On Tuesday, oil prices experienced a slight uptick as investors kept a close watch on geopolitical tensions in the Middle East and anticipated interest rate cuts by the U.S. Federal Reserve. These factors have contributed to an optimistic outlook for global economic growth and increased demand for fuel.
Brent crude futures rose by 26 cents, or 0.3%, reaching $79.33 a barrel, while U.S. West Texas Intermediate crude reached $73.72 a barrel, reflecting a 0.2% increase, as of 0732 GMT. It’s worth noting that trade remains thin due to the Boxing Day public holiday, which has led to some market closures.
The recent rebound in oil prices can be attributed to expectations of interest rate cuts and concerns about the situation in the Red Sea.

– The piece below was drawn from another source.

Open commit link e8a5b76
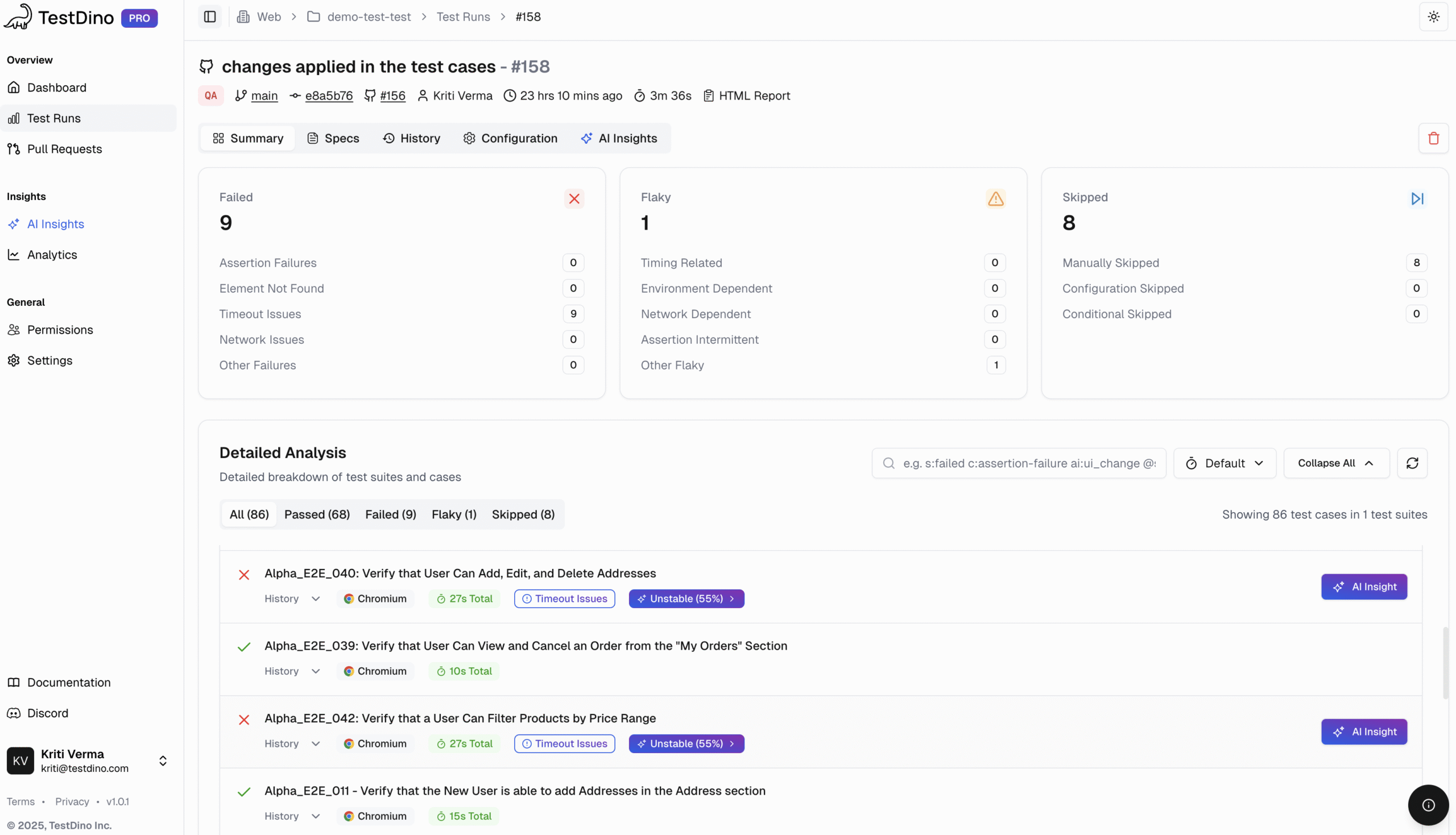This screenshot has width=1456, height=835. pos(329,95)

The disruption of global shipping and trade caused by Houthi attacks on ships last week, coupled with the ongoing Israel-Gaza conflict, contributed to both benchmarks gaining about 3% last week.
However, the announcement from Denmark’s Maersk about the resumption of shipping routes in the Red Sea has eased supply concerns to some extent. The company cited the deployment of a U.S.-led military operation aimed at ensuring the safety of commerce in the region.

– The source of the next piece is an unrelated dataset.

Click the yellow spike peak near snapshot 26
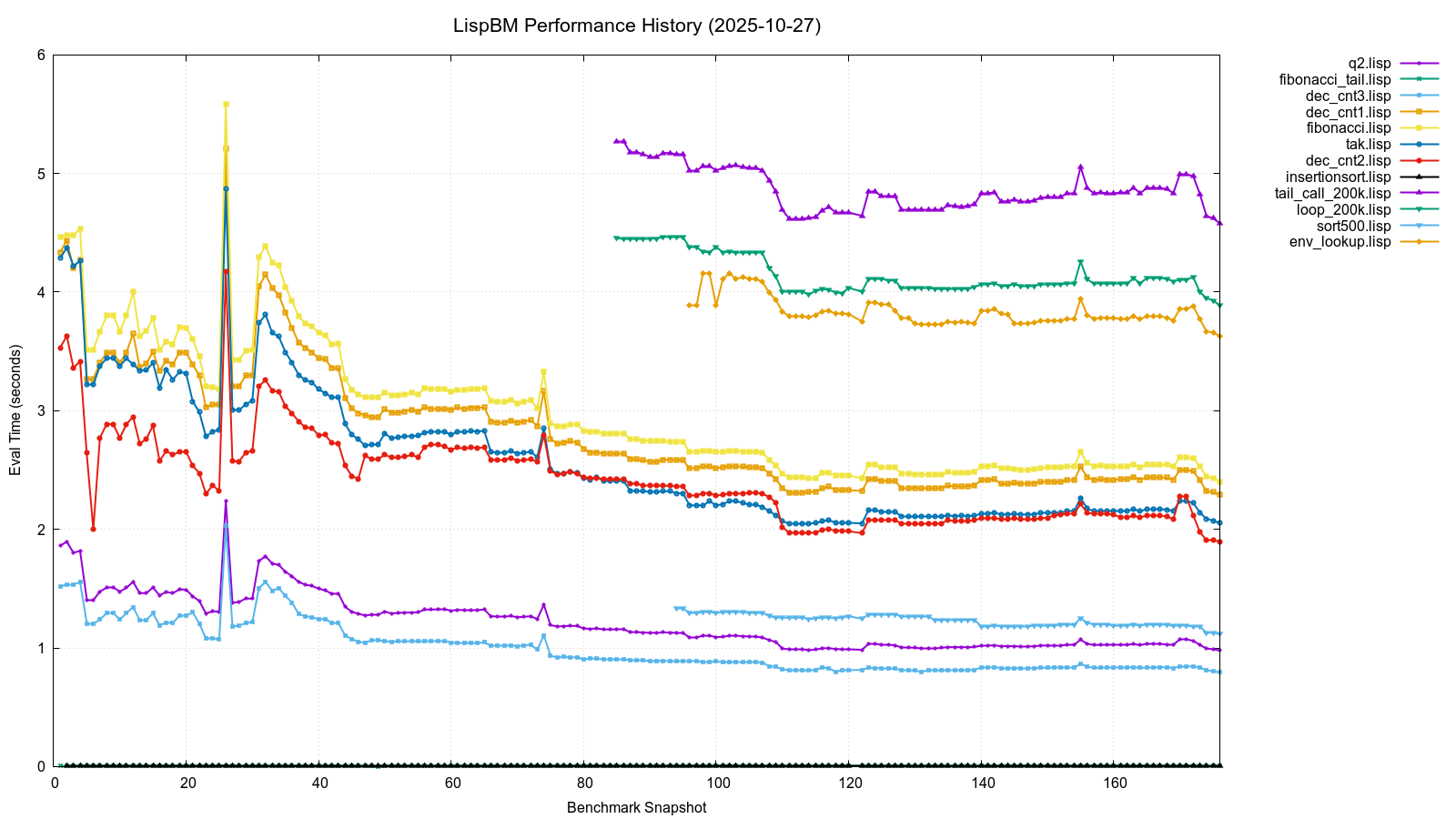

Shipping firms had previously suspended the passage of vessels through the Red Sea, which connects with the Suez Canal, a critical waterway handling approximately 12% of world trade. These firms also imposed surcharges for re-routing ships.
Additionally, Iran denied on Monday a U.S. claim that a drone launched from Iran had struck a chemical tanker in the Indian Ocean. The Pentagon had reported over the weekend that the Chem Pluto ship was hit 200 nautical miles off the coast of India.
Oil prices were further buoyed by expectations that the Federal Reserve would cut interest rates next year. U.S. data released on Friday indicated that, by some key measures, inflation was at or below the central bank’s 2% target. Lower interest rates have the potential to reduce consumer borrowing costs, stimulating economic growth and, subsequently, demand for oil.